**表示テキスト:**

情報処理安全確保支援士(登録セキスぺ)の特徴と勉強方法

IT

現代社会において、サイバー攻撃や情報漏洩事件の脅威から企業や組織を守るためには、情報セキュリティ対策が欠かせません。その中で、「情報処理安全確保支援士(略称:登録セキスぺ)」という国家資格が注目されています。
しかし、情報処理安全確保支援士は、弁護士・税理士・社労士などの他の「士業」と比べて、その認知度は高いとは言えません。セキュリティの重要性が叫ばれる中、この資格がなぜ重要なのか、そしてどのような魅力があるのかを見ていきましょう。さらに、資格を取得することで広がるキャリアパスや実際の業務の具体例にも触れていきます。


情報処理安全確保支援士とは?

定義と概要

情報処理安全確保支援士 (英:Registered Information Security Specialist 略称:RISS)(以下、安全確保支援士と表記)は、情報セキュリティ分野の国家資格者です。この資格を持つ者は、企業や組織の情報資産を守るため、セキュリティの専門知識を駆使してリスクを管理し、脅威に対応することが求められます。

法的背景

安全確保支援士は、2016年の「改正情報処理の促進に関する法律(通称:サイバーセキュリティ基本法関連法改正)」に基づいて創設された国家資格です。法律によって規定されている点で、単なるスキル認定資格ではなく、国が責任をもって認定・監督する位置付けがなされています。ここが、純粋な民間資格や情報処理技術者試験(従来型の「○○情報技術者」資格)との大きな違いです。

**記録一覧:**
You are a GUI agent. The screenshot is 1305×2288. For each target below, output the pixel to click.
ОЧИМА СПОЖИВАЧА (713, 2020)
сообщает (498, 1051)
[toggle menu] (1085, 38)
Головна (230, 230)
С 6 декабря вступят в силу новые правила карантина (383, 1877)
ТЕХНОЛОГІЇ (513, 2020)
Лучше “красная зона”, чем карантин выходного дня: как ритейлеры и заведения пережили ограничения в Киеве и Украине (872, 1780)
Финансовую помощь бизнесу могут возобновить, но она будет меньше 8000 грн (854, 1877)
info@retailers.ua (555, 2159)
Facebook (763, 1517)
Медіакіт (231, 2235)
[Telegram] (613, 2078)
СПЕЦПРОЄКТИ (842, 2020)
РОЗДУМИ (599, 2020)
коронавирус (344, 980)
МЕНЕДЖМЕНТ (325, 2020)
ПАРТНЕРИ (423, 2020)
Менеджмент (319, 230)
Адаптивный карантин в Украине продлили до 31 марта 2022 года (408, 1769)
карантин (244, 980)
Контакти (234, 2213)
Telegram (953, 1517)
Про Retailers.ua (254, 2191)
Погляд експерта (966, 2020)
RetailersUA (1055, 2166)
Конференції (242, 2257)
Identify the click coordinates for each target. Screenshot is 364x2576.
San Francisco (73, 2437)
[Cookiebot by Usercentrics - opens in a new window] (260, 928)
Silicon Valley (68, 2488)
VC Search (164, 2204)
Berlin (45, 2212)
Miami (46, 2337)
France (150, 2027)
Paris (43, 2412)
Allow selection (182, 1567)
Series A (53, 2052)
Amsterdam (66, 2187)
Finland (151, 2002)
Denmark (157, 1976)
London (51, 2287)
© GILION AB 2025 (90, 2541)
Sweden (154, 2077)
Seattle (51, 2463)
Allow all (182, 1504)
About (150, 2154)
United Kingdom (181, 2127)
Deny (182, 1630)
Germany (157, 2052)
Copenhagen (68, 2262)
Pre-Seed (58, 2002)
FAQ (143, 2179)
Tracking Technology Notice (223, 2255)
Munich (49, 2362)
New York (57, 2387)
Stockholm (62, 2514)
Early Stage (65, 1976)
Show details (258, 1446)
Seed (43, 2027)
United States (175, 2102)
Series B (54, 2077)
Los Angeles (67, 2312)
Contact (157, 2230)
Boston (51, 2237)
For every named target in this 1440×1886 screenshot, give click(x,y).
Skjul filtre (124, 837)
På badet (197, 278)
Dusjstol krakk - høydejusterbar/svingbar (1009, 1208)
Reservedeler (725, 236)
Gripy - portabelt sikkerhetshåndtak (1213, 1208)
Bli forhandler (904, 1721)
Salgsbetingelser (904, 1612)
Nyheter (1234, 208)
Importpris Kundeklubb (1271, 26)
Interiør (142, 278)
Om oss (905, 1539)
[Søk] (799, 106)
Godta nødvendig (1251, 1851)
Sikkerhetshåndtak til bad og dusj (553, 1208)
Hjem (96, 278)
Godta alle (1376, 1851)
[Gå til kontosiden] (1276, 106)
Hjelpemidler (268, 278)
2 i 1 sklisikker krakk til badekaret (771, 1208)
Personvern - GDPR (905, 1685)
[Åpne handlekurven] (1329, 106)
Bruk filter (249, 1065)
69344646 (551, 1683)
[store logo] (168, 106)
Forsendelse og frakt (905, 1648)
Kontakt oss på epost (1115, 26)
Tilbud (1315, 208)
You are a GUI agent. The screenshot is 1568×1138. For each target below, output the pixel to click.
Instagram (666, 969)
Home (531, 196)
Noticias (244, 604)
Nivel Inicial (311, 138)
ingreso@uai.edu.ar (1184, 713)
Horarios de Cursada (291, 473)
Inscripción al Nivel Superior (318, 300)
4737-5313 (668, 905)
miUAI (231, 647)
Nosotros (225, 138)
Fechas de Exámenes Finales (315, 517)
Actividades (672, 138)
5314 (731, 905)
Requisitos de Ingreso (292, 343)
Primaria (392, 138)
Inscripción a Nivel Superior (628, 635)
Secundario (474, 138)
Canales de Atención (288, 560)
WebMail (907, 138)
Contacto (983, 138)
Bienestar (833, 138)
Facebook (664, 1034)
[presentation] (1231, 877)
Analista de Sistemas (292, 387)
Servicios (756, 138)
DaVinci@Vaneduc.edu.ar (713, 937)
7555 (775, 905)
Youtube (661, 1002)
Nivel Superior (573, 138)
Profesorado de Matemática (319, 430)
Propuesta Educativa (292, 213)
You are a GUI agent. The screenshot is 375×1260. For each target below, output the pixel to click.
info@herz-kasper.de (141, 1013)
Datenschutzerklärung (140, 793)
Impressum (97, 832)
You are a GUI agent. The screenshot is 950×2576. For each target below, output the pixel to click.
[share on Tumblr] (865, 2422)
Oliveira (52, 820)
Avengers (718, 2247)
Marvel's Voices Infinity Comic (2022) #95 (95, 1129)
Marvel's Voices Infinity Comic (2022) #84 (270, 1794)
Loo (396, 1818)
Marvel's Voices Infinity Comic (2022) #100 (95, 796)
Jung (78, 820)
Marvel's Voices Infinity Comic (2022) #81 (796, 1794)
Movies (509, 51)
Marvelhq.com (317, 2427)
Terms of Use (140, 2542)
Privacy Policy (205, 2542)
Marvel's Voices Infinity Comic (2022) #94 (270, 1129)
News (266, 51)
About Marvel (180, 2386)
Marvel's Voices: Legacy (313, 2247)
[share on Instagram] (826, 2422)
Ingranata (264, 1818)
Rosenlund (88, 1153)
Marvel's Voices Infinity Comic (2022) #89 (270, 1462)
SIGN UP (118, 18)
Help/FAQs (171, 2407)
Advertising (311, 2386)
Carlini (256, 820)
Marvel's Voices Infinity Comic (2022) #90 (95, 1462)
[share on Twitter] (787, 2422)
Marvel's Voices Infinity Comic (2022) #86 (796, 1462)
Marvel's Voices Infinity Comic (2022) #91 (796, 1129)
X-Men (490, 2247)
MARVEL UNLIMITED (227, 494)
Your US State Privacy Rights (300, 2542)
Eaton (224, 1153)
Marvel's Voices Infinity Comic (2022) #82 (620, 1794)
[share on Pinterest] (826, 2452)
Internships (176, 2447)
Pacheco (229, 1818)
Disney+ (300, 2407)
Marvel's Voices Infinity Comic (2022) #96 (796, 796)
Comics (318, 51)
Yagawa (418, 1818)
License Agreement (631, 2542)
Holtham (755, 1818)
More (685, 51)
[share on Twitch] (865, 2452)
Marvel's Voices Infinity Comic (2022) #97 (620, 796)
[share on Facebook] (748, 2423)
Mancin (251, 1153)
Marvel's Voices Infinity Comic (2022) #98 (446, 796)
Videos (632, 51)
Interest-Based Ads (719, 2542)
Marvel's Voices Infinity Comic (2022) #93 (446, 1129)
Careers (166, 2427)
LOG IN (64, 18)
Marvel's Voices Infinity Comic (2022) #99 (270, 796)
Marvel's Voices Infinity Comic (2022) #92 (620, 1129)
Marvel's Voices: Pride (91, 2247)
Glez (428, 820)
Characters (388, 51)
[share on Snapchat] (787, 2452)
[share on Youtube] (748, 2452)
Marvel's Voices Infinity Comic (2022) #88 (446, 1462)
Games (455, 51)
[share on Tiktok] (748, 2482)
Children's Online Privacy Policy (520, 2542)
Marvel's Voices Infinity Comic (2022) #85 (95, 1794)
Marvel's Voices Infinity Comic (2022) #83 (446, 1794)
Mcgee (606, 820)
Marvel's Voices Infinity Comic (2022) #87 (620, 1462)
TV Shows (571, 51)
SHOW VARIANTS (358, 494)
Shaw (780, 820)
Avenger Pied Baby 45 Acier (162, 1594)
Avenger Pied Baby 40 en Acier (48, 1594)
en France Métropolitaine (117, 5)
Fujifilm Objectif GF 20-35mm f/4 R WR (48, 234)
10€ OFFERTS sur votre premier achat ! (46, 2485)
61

**目標:**
情報処理安全確保支援士について述べた上の文章を、最後の文の後から書き継いでください。

**最終結果:**
また、安全確保支援士は、名称の独占が法律で認められており、「情報処理安全確保支援士」という呼称を名乗れるのは、所定の試験合格後、登録を行い、維持要件(継続的な研修や届出など)を満たしている者に限られます。弁護士、税理士、公認会計士、社労士、行政書士など、他の士業と同様に、「登録」と「名称独占」が制度上組み込まれていることが、士業としての性格を裏打ちしています。

主な役割

  • リスク管理: サイバー攻撃から組織を守るためのリスク評価と戦略策定。
  • セキュリティ対策の提案・実施: 技術的な防御手段やシステムの構築。
  • 社員教育: 社員のセキュリティ意識を向上させる研修や啓発活動。
  • 法令順守の支援: 個人情報保護法やサイバーセキュリティ基本法に沿った対策を提案。

情報処理安全確保支援士が士業化された理由

士業とは

「士業」(しぎょう)とは、日本において、国家資格によって一定の法律上の権限が付与され、専門的知識や技能を用いて公的な役割を果たす職業一般を指します。特定の「○○士」という呼称を持ち、その名称は法律で独占的に保護されるケースが多く、以下のような特徴を有します。

資格の継続管理や規律維持
多くの士業には、資格取得後の継続的な教育や登録更新、懲戒制度などが設けられています。これにより専門性や信用性が継続的に確保され、必要に応じて不適格者を排除し、社会全体の利益を守る仕組みが機能します。
安全確保支援士も、資格取得後の継続的な教育や登録更新が義務付けられています。具体的には、毎年所定の講習(オンライン講習3回、実践講習または特定講習1回)を受講し、3年ごとに登録更新を行う必要があります。

国家資格・法的根拠
「弁護士」「税理士」「公認会計士」「弁理士」「司法書士」「行政書士」「社会保険労務士」など、いずれも特別な法律に基づき、国が定める試験に合格・登録することで資格を得ます。単なる民間のスキル認定とは異なり、法的な裏付けがある点が特徴です。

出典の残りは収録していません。